Au bout du couloir, Le 1er janvier 2009, je me

Au bout du couloir,

Le 1er janvier 2009, je me rendais seule, la boule au ventre, la liquette froissée de trac, devant Moi. Tandis que mes pas résonnaient sur mes souvenirs, j’appréhendais cette rencontre craignant des remontrances quant aux résultats moyens que le bilan de ma vie supposait, mais et surtout attendant anxieusement l’attribution de ma destinée.

Nous sommes ce que nous avons fait de nous, et nous gagnons ce que nous avons combattu.

Alors depuis ces 38 ans passés, qu’ai-je fais et qu’ai-je obtenu du petit bout de vie que l’on m’a donné ?

Si l’on nait avec quelques bout d’un puzzle qu’il faut compléter et reconstituer, aujourd’hui à quoi le puzzle de ma vie ressemble-t-il ?

Et si maintenant je veux voir ce tableau morcelé c’est que je sais d’ors et déjà qu’il me manque des pièces pour être totalement assemblée.

 Je trouvais la porte ouverte, et à peine m’étais-je introduite dans ce bureau que ma conscience me désignait un fauteuil et me déclamait de sa voix grave et impatiente :

            «  Aahhh, vous voici enfin ! Je me consterne une fois de plus à noter votre insouciance quand au respect de la ponctualité !! Vous avez plus de 8 ans de retard et en ce jour de nomination des destins, j’ai bien peur que cela ne vous porte préjudice. Vos confrères sont déjà avec nos commerciaux et je crains que votre choix ne soit des plus restreint !

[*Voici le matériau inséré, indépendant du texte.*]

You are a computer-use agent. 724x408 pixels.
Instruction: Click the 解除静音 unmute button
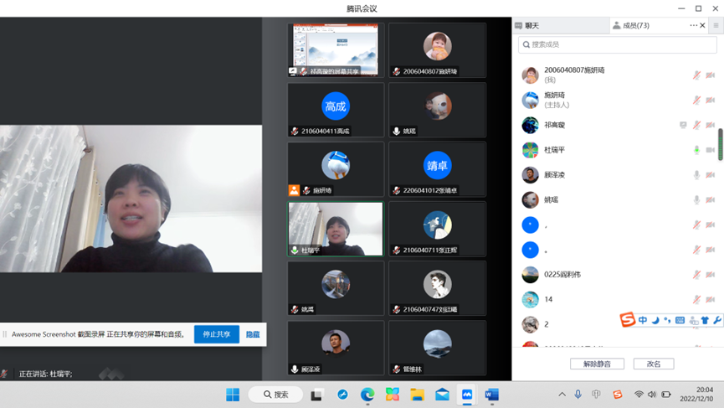click(597, 364)
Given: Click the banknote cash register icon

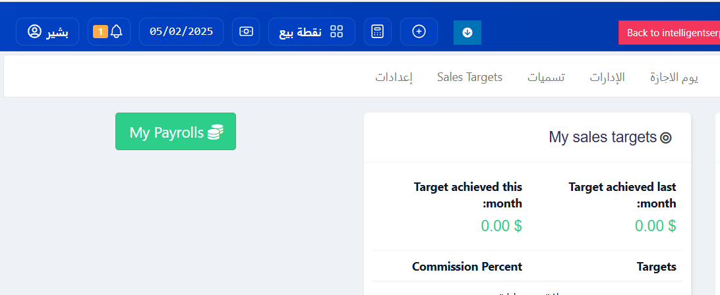Looking at the screenshot, I should 246,32.
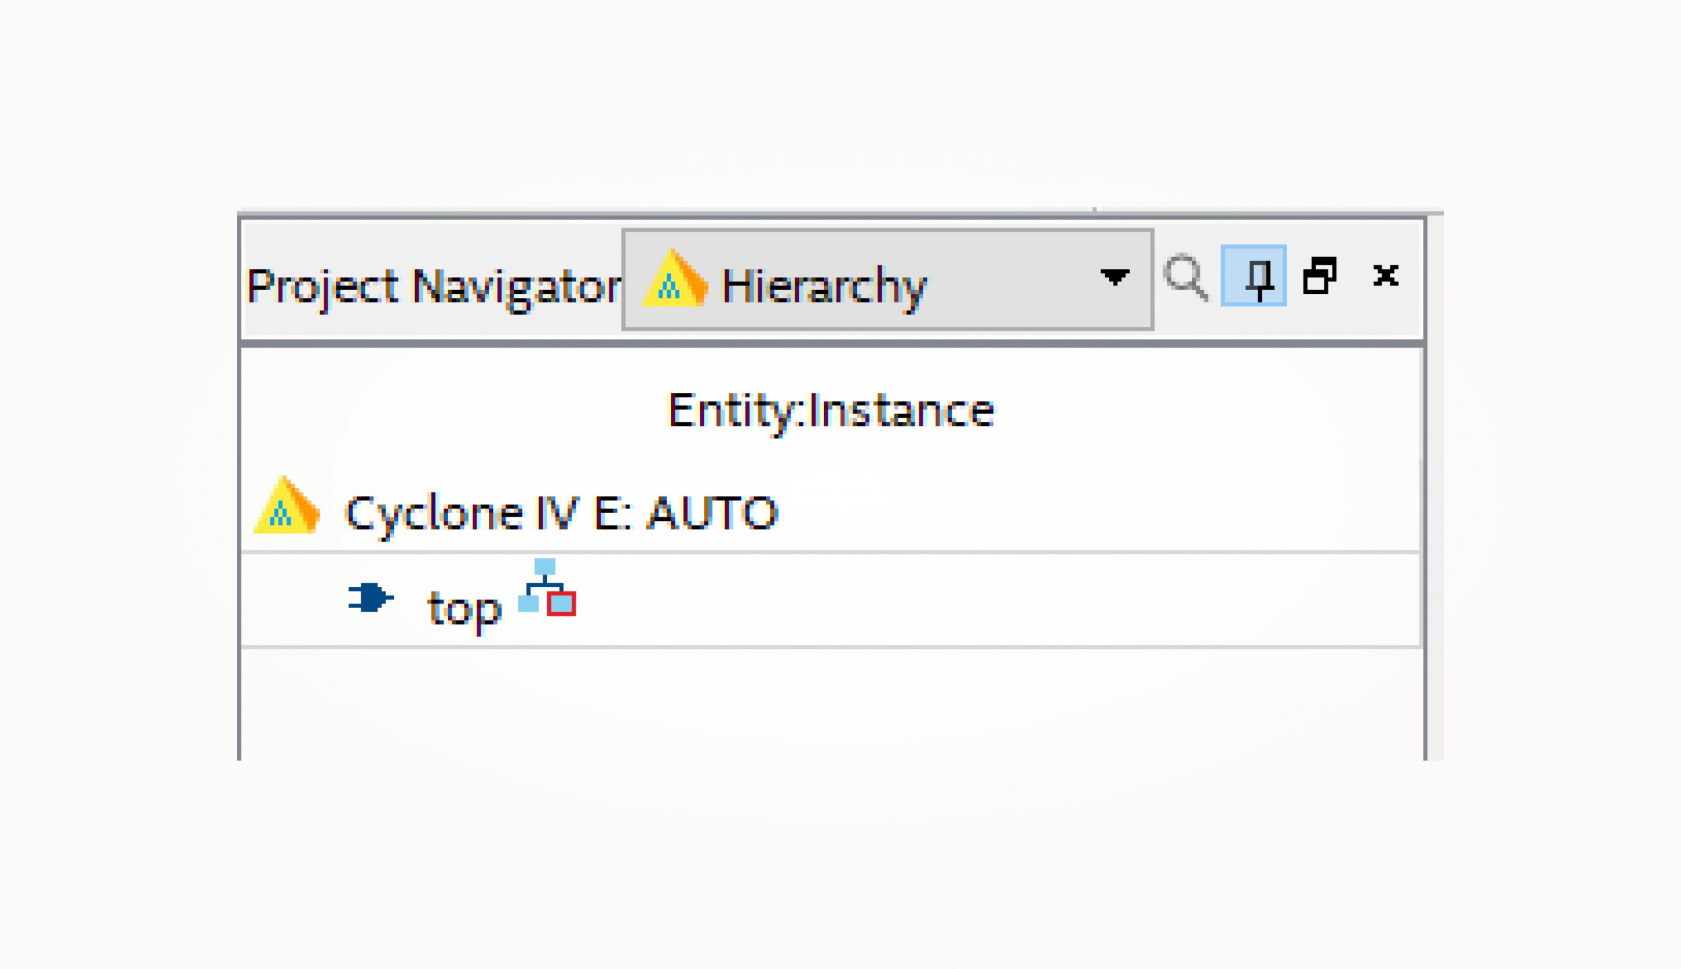This screenshot has width=1681, height=969.
Task: Click the Entity:Instance column header
Action: pyautogui.click(x=830, y=409)
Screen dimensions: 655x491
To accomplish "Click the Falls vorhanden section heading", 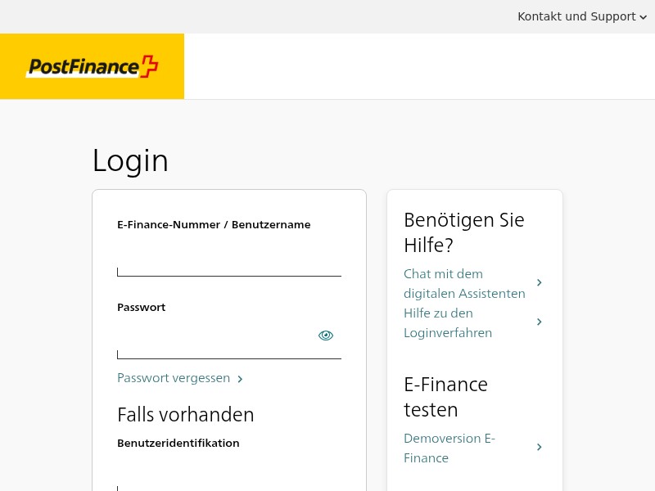I will click(186, 415).
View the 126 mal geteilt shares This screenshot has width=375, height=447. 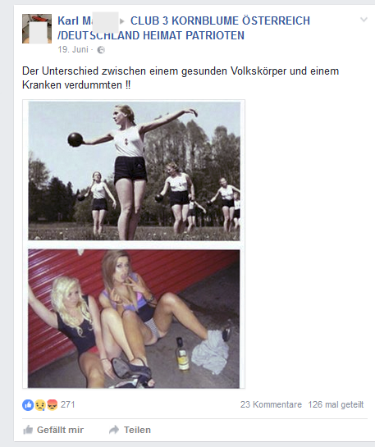point(336,404)
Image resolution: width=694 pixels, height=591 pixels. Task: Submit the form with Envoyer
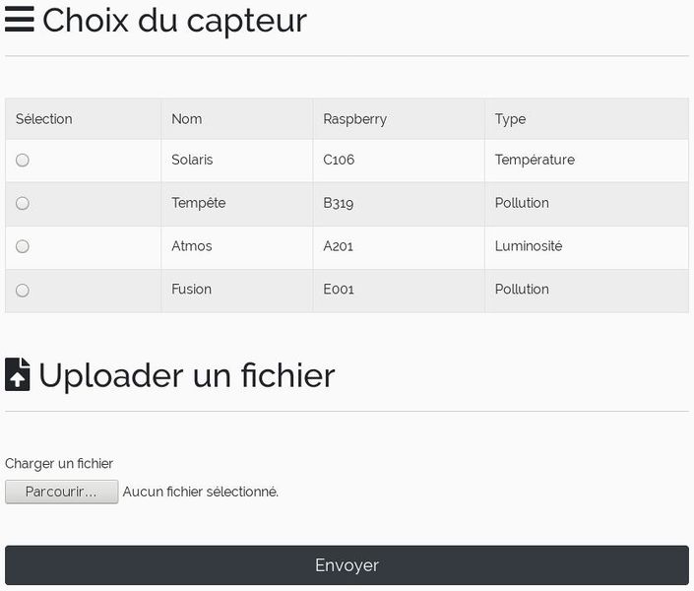(347, 565)
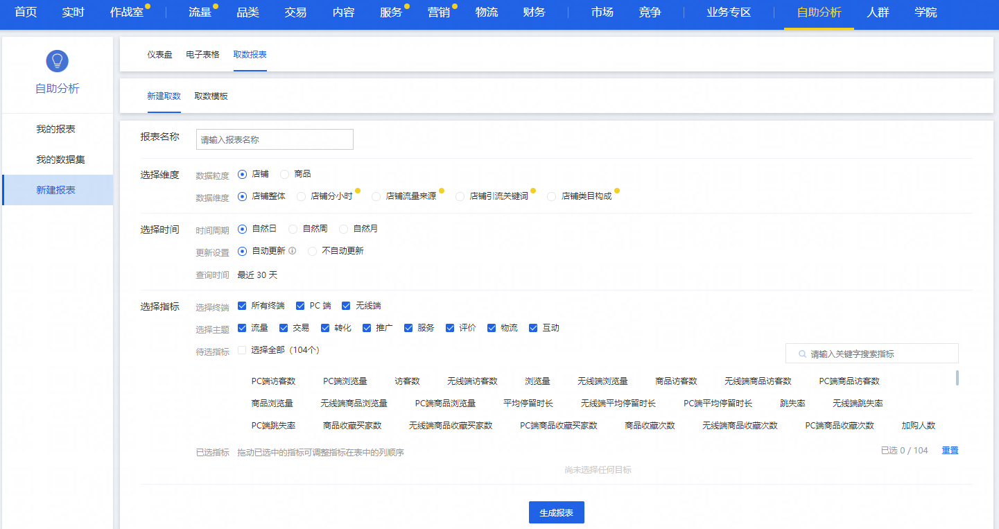Pick the 无线端访客数 indicator
Image resolution: width=999 pixels, height=529 pixels.
tap(472, 381)
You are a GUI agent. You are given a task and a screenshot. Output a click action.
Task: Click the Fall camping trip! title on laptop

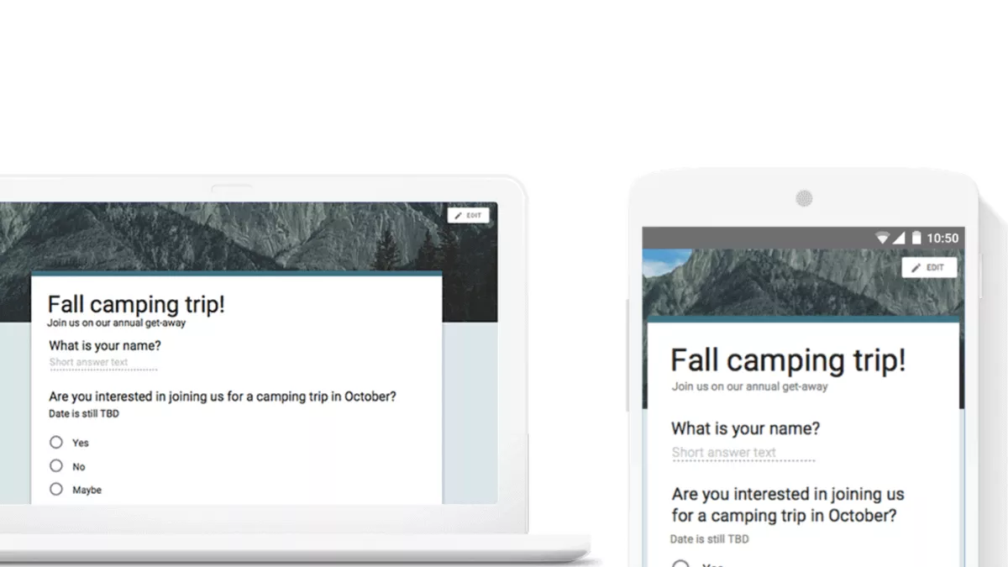136,304

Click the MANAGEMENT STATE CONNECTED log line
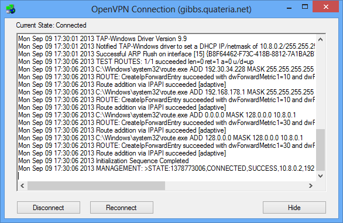(166, 168)
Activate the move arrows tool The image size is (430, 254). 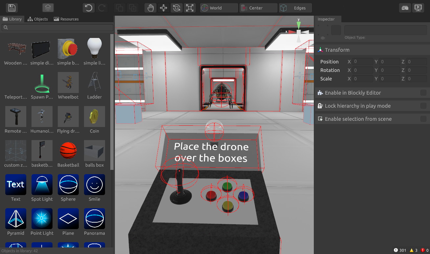pyautogui.click(x=163, y=8)
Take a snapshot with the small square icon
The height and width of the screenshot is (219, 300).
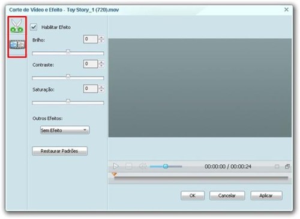pyautogui.click(x=277, y=167)
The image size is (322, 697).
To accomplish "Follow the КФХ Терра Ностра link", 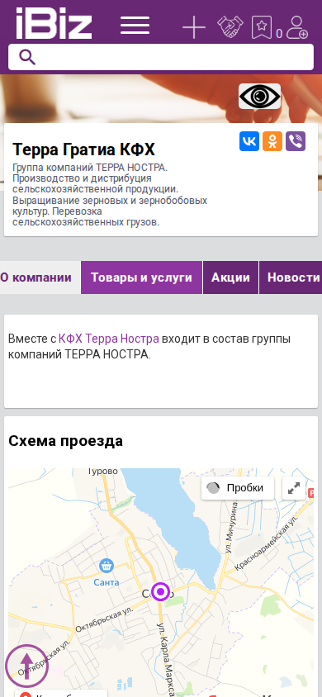I will click(109, 339).
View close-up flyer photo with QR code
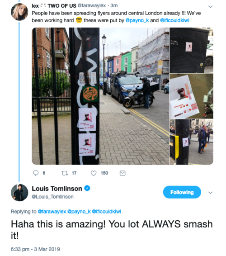 coord(191,96)
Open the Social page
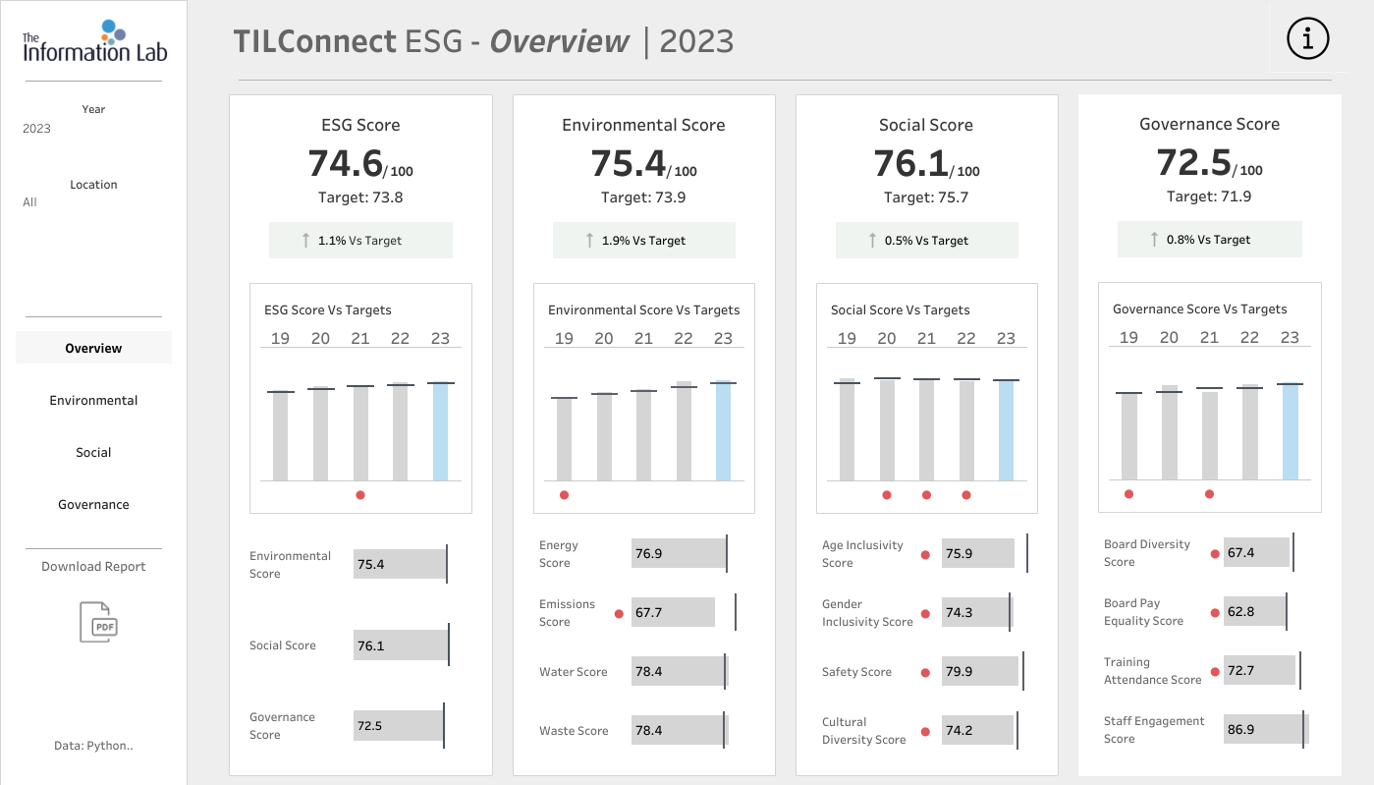This screenshot has height=785, width=1374. pos(93,452)
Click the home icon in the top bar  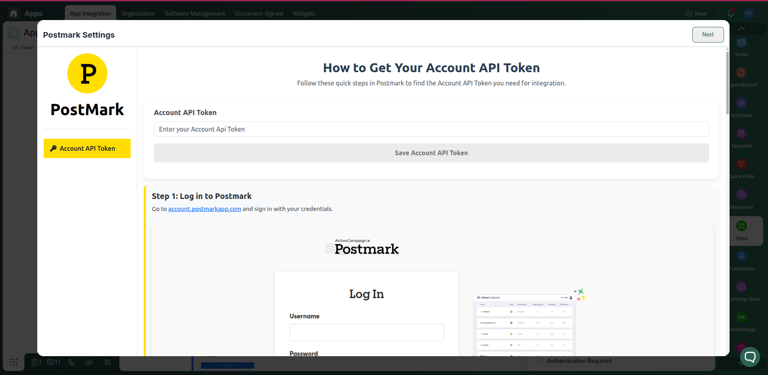click(14, 13)

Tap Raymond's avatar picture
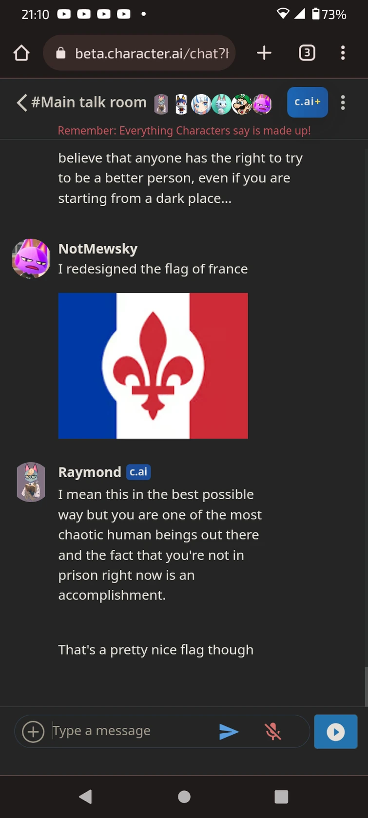[x=31, y=482]
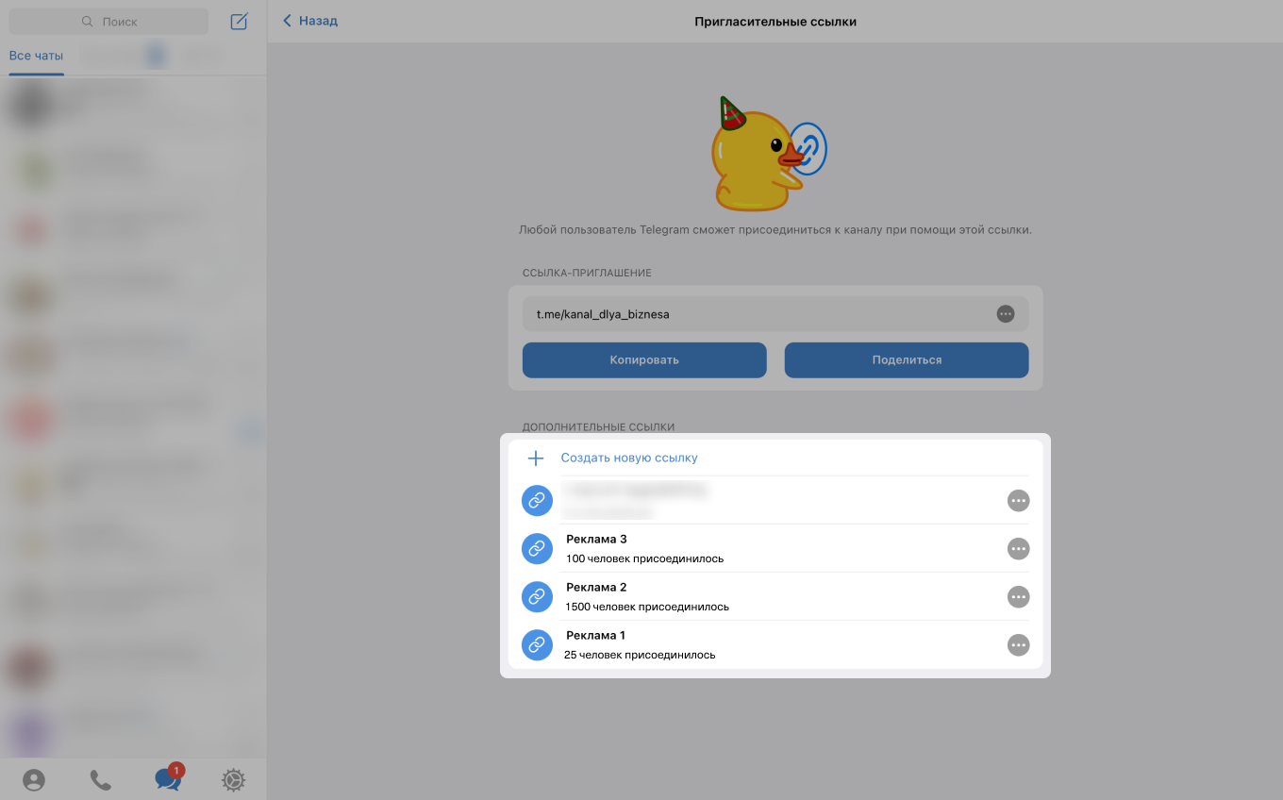Image resolution: width=1283 pixels, height=800 pixels.
Task: Switch to the Все чаты tab
Action: [x=36, y=56]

Vous me désespérez !! Dois-je vous rappeler  que j’ai du motiver votre dossier auprès de notre recteur afin que vous puissiez accéder à un prestigieux destin ?

Vous le savez, les chemins de vie sont attribués en fonction des résultats, des motivations et convictions ! Si de nombreux élèves demandent le bonheur, tous n’y ont pas accès mais sont orientés vers d’autres sentiments qui offrent d’excellentes opportunités, même si elles sont moins plébiscitées. Je vous avouerais que votre parcours scolaire ne vous prédestinait pas vraiment au bonheur. 

…Mais bon…

Je ne vais pas vous faire languir plus avant : vous avez été nominé pour une vie accomplie et ce parce qu’il semblerait que, malgré les apparences, vous possédiez un potentiel…  Ne nous décevez pas ! »

 

Je comprenais que notre entretient prenait fin : ma conscience referma dans un claquement sec et dans un nuage de poussière le dossier de mon passé, son regard pénétrant me signifiant ma remise en liberté.

 

Je ne tentais même pas une plaidoirie, n’osais le remercier pour cette improbable nomination et me gardais surtout de ponctuer mon départ d’un trait d’humour : je me levais en silence, le regard bas, et m’effaçais derrière la porte de son bureau qui s’était entrouverte à mon approche. La lourde porte en chêne se referma sur cette présence qui n’avait laissé qu’une forme ectoplasmique lovée dans son imposant fauteuil de cuir : elle avait déjà quitté son bureau et ne laissait qu’une image astrale de sa présence.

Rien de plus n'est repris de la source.